Aradaki tutum farkı nedir diye sorsanız; IŞİD derim!

İşgalcilerin Irak’ta nüveledikleri, Şam’da beslendikleri Irak Şam İslam Ordusu!

★★★

BM Güvenlik Konseyi’nin “Barış Pınarı Harekatı” kınama oylamasından ortak metin çıkmamıştı.

Harekatın durdurulması yönünde oy kullanan İngiltere, Almanya, Fransa, Belçika ve Polonya’nın kapalı toplantı sonrası yaptığı “Türkiye’nin güvenli bölge planı, BM Mülteciler Yüksek Komiserliğinin belirlediği uluslararası kriterleri karşılamayabilir” açıklaması güncelliğini koruyor.

Erdoğan’ın BM’de tanıtımını yaptığı 140 milyon metrekare araziyi içeren projenin maliyeti 151 milyar TL.

Finansmanı yabancı fonlardan sağlanacak.

AB üyesi 5’linin itirazı bu noktada önem taşıyor.
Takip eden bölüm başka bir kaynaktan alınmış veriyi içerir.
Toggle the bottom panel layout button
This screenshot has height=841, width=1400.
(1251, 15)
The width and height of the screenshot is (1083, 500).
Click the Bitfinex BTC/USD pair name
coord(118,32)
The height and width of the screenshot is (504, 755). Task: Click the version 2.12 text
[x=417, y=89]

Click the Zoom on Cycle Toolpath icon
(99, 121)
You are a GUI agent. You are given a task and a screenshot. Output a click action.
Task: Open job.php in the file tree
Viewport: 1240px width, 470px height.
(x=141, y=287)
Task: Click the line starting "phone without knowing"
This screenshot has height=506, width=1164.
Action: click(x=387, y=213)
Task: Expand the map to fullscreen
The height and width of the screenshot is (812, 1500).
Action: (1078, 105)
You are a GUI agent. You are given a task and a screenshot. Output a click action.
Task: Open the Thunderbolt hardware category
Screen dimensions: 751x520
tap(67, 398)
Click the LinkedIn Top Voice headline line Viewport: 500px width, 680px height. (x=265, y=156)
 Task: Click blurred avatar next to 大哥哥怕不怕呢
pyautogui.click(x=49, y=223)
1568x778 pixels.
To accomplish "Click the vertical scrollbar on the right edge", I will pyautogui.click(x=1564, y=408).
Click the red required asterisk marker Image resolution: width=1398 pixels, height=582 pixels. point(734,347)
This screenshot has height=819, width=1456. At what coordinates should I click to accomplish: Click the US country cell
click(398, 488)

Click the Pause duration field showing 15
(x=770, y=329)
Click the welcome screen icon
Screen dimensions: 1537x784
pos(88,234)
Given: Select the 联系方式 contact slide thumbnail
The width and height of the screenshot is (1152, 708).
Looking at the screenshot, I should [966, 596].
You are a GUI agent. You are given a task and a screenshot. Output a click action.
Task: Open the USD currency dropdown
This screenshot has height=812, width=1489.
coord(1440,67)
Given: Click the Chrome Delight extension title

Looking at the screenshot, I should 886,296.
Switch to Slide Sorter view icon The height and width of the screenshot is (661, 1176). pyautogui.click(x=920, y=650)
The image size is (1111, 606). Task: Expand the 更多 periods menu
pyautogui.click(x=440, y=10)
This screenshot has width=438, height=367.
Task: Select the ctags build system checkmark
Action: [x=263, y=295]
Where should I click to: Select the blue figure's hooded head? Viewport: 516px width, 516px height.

Türkiye’nin “güvenli bölge” olarak tanımladığı alana “Arap Kemeri” yorumu yapanlara kulak verelim...

★★★

IKBY Başkanı Mesut Barzani’nin dünürü Diyarbakırlı Cemilzadelerden iş kadını Ferda Mustafa Cemil Paşa (Cemiloğlu), Erbil’in ilk müteahhitlerinden... Burada 16 proje bitirdi.

1926’da Şeyh Said İsyanı’yla Diyabakır’dan Suriye’ye göç eden Cemiloğlu Ailesi’nin kızı olarak Şam’da dünyaya gelmiş.

Cezire bölgesindeki topraklarına 1968 yılında çıkartılan “Zirai Islahat Yasası” ile el konulmuş. Suriyeli olmayan Kürtler göçe zorlanmış.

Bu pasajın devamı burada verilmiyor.